• **TRY IT**: Output each line exactly as written, from the first line of the records to the line bearing "Viewport: 1160px width, 625px height.", inclusive, while leaving every picture out.

• **SUPPLIED RECORDS**:

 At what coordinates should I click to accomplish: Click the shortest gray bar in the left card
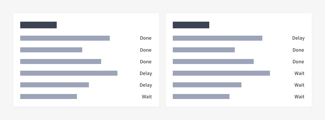click(x=48, y=96)
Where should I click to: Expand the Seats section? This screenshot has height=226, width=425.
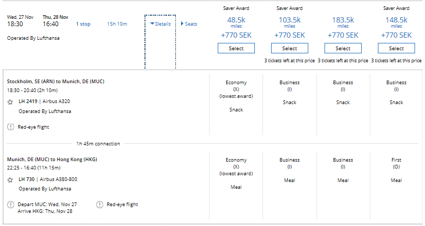(189, 24)
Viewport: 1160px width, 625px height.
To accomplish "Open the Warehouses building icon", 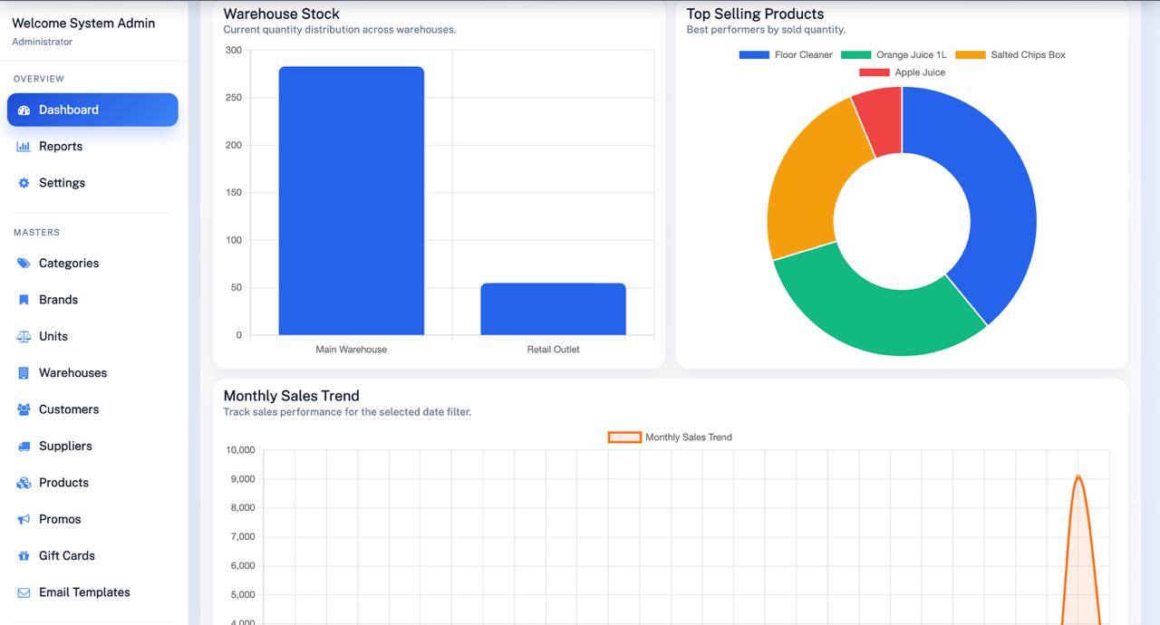I will pyautogui.click(x=22, y=372).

• **EXERCISE SOLUTION**:
 At what coordinates should I click to accomplish: Click the shortest gray bar in the left card
click(x=48, y=96)
Where should I click to: Expand the Seats section? This screenshot has height=226, width=425.
(189, 24)
Viewport: 1160px width, 625px height.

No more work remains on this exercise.